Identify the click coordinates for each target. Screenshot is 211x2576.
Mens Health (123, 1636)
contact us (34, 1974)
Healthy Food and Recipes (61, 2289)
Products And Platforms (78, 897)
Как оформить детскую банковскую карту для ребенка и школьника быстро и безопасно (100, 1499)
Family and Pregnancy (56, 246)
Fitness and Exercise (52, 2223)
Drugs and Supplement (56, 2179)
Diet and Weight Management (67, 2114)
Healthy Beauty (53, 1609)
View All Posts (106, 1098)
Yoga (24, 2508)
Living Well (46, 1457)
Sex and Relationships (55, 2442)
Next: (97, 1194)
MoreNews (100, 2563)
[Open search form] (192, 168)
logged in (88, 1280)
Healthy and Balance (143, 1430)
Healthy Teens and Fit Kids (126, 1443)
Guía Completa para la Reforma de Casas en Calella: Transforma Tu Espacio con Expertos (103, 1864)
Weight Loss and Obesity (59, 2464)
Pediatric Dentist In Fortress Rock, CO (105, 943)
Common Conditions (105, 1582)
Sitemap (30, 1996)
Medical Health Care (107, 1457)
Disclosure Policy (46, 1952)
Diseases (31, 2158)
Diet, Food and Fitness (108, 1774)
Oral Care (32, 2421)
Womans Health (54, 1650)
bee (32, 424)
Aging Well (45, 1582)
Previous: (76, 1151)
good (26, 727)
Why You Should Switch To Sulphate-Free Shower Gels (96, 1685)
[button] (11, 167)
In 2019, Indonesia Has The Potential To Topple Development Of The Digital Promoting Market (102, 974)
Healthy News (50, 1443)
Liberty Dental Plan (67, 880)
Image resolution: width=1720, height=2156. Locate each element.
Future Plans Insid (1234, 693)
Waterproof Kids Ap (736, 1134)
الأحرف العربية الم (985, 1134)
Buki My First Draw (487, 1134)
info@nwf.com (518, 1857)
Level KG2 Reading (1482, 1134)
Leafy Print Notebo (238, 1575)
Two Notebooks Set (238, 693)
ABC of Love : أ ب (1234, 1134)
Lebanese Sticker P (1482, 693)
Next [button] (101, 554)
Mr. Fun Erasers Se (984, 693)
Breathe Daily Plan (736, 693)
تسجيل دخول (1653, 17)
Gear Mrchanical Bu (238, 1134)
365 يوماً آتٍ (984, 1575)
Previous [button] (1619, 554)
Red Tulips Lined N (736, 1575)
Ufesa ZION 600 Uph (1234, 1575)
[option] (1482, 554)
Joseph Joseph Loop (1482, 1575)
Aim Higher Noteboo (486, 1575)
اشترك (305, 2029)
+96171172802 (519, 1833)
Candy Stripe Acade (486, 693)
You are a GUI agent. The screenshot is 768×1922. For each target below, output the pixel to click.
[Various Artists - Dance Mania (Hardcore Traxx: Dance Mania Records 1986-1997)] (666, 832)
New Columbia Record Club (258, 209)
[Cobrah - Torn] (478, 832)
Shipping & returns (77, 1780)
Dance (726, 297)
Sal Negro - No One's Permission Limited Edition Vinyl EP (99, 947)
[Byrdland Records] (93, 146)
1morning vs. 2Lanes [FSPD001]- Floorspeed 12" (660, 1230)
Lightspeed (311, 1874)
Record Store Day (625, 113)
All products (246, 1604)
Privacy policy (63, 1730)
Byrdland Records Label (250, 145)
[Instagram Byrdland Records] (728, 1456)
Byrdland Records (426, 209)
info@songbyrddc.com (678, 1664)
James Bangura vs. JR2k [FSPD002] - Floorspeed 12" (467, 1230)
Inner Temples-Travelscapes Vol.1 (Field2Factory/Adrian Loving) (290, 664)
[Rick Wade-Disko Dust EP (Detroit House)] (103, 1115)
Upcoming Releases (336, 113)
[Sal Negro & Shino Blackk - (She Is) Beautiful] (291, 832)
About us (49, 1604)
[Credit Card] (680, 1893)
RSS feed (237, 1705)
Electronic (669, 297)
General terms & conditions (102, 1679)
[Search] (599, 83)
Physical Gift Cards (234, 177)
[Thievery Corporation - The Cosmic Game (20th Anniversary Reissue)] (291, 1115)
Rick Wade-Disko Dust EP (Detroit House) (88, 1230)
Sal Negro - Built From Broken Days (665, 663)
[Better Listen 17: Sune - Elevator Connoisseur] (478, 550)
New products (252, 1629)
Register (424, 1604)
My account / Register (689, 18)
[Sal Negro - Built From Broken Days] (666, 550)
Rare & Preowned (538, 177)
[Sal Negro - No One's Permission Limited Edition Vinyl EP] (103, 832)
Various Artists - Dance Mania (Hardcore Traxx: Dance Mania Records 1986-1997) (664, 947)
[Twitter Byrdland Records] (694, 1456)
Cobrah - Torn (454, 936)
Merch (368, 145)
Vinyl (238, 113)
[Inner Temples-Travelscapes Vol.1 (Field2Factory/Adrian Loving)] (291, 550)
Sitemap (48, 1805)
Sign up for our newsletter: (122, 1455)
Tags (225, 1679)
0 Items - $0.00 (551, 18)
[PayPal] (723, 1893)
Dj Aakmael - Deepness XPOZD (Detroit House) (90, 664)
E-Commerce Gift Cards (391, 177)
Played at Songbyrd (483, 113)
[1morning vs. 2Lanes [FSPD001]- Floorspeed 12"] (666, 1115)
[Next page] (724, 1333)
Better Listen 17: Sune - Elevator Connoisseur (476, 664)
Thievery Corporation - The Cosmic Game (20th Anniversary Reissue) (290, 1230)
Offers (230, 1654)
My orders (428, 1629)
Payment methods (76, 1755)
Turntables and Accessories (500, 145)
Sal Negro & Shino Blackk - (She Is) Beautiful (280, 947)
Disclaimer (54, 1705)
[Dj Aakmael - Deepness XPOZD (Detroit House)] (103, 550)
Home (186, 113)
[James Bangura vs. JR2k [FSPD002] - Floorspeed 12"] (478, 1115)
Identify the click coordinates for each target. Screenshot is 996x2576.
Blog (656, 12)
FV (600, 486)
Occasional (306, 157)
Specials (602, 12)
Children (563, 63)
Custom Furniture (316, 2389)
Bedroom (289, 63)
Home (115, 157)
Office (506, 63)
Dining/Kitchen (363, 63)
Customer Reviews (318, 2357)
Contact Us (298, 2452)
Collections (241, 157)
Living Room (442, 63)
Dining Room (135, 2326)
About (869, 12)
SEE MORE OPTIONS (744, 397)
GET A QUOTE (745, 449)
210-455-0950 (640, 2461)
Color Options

- Required action -
What you write must be identical to the material above.

- Exercise output -
Identify the click coordinates for each target. Screenshot is 211x2576.
Mens Health (123, 1636)
contact us (34, 1974)
Healthy Food and Recipes (61, 2289)
Products And Platforms (78, 897)
Как оформить детскую банковскую карту для ребенка и школьника быстро и безопасно (100, 1499)
Family and Pregnancy (56, 246)
Fitness and Exercise (52, 2223)
Drugs and Supplement (56, 2179)
Diet and Weight Management (67, 2114)
Healthy Beauty (53, 1609)
View All Posts (106, 1098)
Yoga (24, 2508)
Living Well (46, 1457)
Sex and Relationships (55, 2442)
Next: (97, 1194)
MoreNews (100, 2563)
[Open search form] (192, 168)
logged in (88, 1280)
Healthy and Balance (143, 1430)
Healthy Teens and Fit Kids (126, 1443)
Guía Completa para la Reforma de Casas en Calella: Transforma Tu Espacio con Expertos (103, 1864)
Weight Loss and Obesity (59, 2464)
Pediatric Dentist In Fortress Rock, CO (105, 943)
Common Conditions (105, 1582)
Sitemap (30, 1996)
Medical Health Care (107, 1457)
Disclosure Policy (46, 1952)
Diseases (31, 2158)
Diet, Food and Fitness (108, 1774)
Oral Care (32, 2421)
Womans Health (54, 1650)
bee (32, 424)
Aging Well (45, 1582)
Previous: (76, 1151)
good (26, 727)
Why You Should Switch To Sulphate-Free Shower Gels (96, 1685)
[button] (11, 167)
In 2019, Indonesia Has The Potential To Topple Development Of The Digital Promoting Market (102, 974)
Healthy News (50, 1443)
Liberty Dental Plan (67, 880)
Image resolution: width=1720, height=2156. Locate each element.
Future Plans Insid (1234, 693)
Waterproof Kids Ap (736, 1134)
الأحرف العربية الم (985, 1134)
Buki My First Draw (487, 1134)
info@nwf.com (518, 1857)
Level KG2 Reading (1482, 1134)
Leafy Print Notebo (238, 1575)
Two Notebooks Set (238, 693)
ABC of Love : أ ب (1234, 1134)
Lebanese Sticker P (1482, 693)
Next [button] (101, 554)
Mr. Fun Erasers Se (984, 693)
Breathe Daily Plan (736, 693)
تسجيل دخول (1653, 17)
Gear Mrchanical Bu (238, 1134)
365 يوماً آتٍ (984, 1575)
Previous [button] (1619, 554)
Red Tulips Lined N (736, 1575)
Ufesa ZION 600 Uph (1234, 1575)
[option] (1482, 554)
Joseph Joseph Loop (1482, 1575)
Aim Higher Noteboo (486, 1575)
اشترك (305, 2029)
+96171172802 (519, 1833)
Candy Stripe Acade (486, 693)
You are a GUI agent. The screenshot is 768×1922. For each target below, output the pixel to click.
[Various Artists - Dance Mania (Hardcore Traxx: Dance Mania Records 1986-1997)] (666, 832)
New Columbia Record Club (258, 209)
[Cobrah - Torn] (478, 832)
Shipping & returns (77, 1780)
Dance (726, 297)
Sal Negro - No One's Permission Limited Edition Vinyl EP (99, 947)
[Byrdland Records] (93, 146)
1morning vs. 2Lanes [FSPD001]- Floorspeed 12" (660, 1230)
Lightspeed (311, 1874)
Record Store Day (625, 113)
All products (246, 1604)
Privacy policy (63, 1730)
Byrdland Records Label (250, 145)
[Instagram Byrdland Records] (728, 1456)
Byrdland Records (426, 209)
info@songbyrddc.com (678, 1664)
James Bangura vs. JR2k [FSPD002] - Floorspeed 12" (467, 1230)
Inner Temples-Travelscapes Vol.1 (Field2Factory/Adrian Loving) (290, 664)
[Rick Wade-Disko Dust EP (Detroit House)] (103, 1115)
Upcoming Releases (336, 113)
[Sal Negro & Shino Blackk - (She Is) Beautiful] (291, 832)
About us (49, 1604)
[Credit Card] (680, 1893)
RSS feed (237, 1705)
Electronic (669, 297)
General terms & conditions (102, 1679)
[Search] (599, 83)
Physical Gift Cards (234, 177)
[Thievery Corporation - The Cosmic Game (20th Anniversary Reissue)] (291, 1115)
Rick Wade-Disko Dust EP (Detroit House) (88, 1230)
Sal Negro - Built From Broken Days (665, 663)
[Better Listen 17: Sune - Elevator Connoisseur] (478, 550)
New products (252, 1629)
Register (424, 1604)
My account / Register (689, 18)
[Sal Negro - Built From Broken Days] (666, 550)
Rare & Preowned (538, 177)
[Sal Negro - No One's Permission Limited Edition Vinyl EP] (103, 832)
Various Artists - Dance Mania (Hardcore Traxx: Dance Mania Records 1986-1997) (664, 947)
[Twitter Byrdland Records] (694, 1456)
Cobrah - Torn (454, 936)
Merch (368, 145)
Vinyl (238, 113)
[Inner Temples-Travelscapes Vol.1 (Field2Factory/Adrian Loving)] (291, 550)
Sitemap (48, 1805)
Sign up for our newsletter: (122, 1455)
Tags (225, 1679)
0 Items - $0.00 (551, 18)
[PayPal] (723, 1893)
Dj Aakmael - Deepness XPOZD (Detroit House) (90, 664)
E-Commerce Gift Cards (391, 177)
Played at Songbyrd (483, 113)
[1morning vs. 2Lanes [FSPD001]- Floorspeed 12"] (666, 1115)
[Next page] (724, 1333)
Better Listen 17: Sune - Elevator Connoisseur (476, 664)
Thievery Corporation - The Cosmic Game (20th Anniversary Reissue) (290, 1230)
Offers (230, 1654)
My orders (428, 1629)
Payment methods (76, 1755)
Turntables and Accessories (500, 145)
Sal Negro & Shino Blackk - (She Is) Beautiful (280, 947)
Disclaimer (54, 1705)
[Dj Aakmael - Deepness XPOZD (Detroit House)] (103, 550)
Home (186, 113)
[James Bangura vs. JR2k [FSPD002] - Floorspeed 12"] (478, 1115)
Identify the click coordinates for each target. Screenshot is 996x2576.
Blog (656, 12)
FV (600, 486)
Occasional (306, 157)
Specials (602, 12)
Children (563, 63)
Custom Furniture (316, 2389)
Bedroom (289, 63)
Home (115, 157)
Office (506, 63)
Dining/Kitchen (363, 63)
Customer Reviews (318, 2357)
Contact Us (298, 2452)
Collections (241, 157)
Living Room (442, 63)
Dining Room (135, 2326)
About (869, 12)
SEE MORE OPTIONS (744, 397)
GET A QUOTE (745, 449)
210-455-0950 (640, 2461)
Color Options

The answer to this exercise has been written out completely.